Crimson, it's interesting you bring up the idea that maybe I have the wrong therapist and that I should listen to my gut. My gut has never told me, not once, to quit. He's very gentle and always available by email midweek if something pops up.
For the last several weeks we've had some pretty in-depth conversations about how much worse I feel. I told him I wasn't sleeping and that I was crying almost daily. He also knows about my transference feelings and we've talked about that as well. The only thing he doesn't know is that I have looked him up on FB. I don't think I have the strength to come clean about that!! Makes me feel like a creeper.

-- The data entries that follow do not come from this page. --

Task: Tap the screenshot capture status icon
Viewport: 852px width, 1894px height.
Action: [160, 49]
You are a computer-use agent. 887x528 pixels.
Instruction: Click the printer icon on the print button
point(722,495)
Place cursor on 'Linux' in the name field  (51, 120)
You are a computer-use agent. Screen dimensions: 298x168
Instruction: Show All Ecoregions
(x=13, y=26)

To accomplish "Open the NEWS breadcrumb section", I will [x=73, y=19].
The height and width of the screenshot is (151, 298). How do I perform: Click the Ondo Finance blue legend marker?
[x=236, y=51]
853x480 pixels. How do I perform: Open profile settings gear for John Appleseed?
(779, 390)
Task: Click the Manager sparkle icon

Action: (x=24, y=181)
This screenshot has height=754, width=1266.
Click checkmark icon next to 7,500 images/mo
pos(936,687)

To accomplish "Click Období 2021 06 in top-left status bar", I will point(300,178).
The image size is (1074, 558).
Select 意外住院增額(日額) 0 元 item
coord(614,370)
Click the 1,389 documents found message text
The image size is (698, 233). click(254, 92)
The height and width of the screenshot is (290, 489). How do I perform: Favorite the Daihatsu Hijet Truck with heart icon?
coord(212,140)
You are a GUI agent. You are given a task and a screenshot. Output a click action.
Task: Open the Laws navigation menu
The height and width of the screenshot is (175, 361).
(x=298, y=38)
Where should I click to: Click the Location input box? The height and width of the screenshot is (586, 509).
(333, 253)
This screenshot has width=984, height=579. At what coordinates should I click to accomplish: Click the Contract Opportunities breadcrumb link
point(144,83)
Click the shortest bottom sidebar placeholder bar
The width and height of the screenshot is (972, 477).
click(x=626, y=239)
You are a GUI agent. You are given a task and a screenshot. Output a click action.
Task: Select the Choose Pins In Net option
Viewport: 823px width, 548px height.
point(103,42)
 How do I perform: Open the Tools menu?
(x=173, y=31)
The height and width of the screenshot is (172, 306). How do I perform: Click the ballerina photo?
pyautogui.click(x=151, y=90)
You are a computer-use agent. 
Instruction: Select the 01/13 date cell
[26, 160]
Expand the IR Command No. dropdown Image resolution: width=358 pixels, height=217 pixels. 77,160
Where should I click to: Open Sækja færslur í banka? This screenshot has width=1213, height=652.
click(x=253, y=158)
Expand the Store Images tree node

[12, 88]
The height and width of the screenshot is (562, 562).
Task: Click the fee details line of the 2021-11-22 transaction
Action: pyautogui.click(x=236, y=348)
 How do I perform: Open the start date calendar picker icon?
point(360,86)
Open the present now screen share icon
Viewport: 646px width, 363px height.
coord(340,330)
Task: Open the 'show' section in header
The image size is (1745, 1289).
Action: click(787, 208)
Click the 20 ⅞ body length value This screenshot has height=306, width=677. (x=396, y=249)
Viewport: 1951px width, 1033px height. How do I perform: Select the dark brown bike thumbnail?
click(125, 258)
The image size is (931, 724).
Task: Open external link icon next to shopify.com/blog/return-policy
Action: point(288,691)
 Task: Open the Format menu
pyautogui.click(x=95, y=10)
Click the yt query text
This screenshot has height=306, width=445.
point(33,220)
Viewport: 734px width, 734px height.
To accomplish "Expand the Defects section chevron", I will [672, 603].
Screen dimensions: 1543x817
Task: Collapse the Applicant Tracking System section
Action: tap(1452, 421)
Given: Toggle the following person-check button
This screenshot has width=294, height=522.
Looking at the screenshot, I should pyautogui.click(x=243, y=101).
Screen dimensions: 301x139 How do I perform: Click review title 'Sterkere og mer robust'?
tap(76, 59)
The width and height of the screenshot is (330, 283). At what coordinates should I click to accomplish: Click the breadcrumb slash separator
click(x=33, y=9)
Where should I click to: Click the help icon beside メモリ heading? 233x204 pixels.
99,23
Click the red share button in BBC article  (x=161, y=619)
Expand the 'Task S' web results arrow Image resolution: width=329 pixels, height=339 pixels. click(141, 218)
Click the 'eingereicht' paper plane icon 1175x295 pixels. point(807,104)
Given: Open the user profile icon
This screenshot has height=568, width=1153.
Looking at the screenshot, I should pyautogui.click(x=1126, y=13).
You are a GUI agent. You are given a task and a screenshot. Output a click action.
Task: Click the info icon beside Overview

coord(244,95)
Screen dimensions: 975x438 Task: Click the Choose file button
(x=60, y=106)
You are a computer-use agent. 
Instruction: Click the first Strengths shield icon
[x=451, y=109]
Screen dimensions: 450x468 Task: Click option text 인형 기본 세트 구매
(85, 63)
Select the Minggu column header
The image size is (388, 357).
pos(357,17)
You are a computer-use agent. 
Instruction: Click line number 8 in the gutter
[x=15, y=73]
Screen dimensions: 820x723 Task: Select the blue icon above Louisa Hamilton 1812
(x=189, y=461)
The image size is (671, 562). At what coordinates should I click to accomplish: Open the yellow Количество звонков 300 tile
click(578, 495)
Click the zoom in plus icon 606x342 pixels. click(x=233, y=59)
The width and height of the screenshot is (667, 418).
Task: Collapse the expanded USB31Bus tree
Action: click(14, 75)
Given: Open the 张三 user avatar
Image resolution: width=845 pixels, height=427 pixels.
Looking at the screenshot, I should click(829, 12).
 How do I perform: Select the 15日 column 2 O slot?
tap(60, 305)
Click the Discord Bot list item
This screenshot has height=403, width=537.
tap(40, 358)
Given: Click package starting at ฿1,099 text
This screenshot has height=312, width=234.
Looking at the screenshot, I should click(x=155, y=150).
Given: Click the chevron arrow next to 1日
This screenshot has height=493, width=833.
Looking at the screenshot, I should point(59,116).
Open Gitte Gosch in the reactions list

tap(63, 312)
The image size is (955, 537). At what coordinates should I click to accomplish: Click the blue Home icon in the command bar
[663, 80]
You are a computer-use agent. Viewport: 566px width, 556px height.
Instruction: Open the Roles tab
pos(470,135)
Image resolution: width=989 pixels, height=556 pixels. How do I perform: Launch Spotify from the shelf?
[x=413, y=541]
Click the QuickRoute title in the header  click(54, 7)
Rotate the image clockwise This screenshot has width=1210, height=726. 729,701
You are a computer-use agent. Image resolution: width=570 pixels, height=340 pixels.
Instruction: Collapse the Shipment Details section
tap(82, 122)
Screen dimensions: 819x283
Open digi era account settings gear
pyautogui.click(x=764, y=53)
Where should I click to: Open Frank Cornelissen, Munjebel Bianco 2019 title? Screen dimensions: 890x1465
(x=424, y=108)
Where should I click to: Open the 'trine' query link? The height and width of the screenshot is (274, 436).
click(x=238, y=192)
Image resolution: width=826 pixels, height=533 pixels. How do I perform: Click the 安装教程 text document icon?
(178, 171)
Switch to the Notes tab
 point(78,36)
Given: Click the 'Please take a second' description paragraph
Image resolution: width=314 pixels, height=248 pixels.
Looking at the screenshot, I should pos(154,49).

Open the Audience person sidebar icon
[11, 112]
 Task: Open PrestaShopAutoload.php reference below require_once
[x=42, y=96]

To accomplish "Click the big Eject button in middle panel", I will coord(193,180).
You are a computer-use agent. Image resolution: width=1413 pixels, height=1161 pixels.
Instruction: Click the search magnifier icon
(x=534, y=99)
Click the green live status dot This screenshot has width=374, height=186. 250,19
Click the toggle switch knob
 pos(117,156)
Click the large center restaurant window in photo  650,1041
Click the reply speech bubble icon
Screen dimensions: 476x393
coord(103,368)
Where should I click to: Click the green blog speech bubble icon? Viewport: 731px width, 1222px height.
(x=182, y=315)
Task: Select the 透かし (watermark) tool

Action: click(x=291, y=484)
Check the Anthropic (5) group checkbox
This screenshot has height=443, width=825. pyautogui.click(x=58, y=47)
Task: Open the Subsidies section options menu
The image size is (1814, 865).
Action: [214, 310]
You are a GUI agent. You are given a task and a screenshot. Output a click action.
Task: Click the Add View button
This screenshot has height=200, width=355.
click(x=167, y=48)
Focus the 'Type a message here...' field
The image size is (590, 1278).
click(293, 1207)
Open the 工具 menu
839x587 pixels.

I have a session tonight that I'm both looking forward to and dreading. I emailed him the other day explaining that my transference is worse than he is probably aware of and that we should probably talk about that. I didn't give any details - I want to learn how to say difficult things, if that makes sense. His response brought me some comfort. He told me he's happy to discuss anything I want to, and that if I'm having trouble getting the conversation started he can gently roll the ball for me. He also told me there were ways to make this conversation easier, one of which being to make less eye contact tonight. So weird! Just the day before I was searching this forum for threads about eye contact because it's so hard for me, especially around him. Ugh.
Anyway, it's nice to hear everyone chiming in that getting worse before you get better seems like the norm. I've been on a downward spiral for 3 months and I'm eying the end so desperately.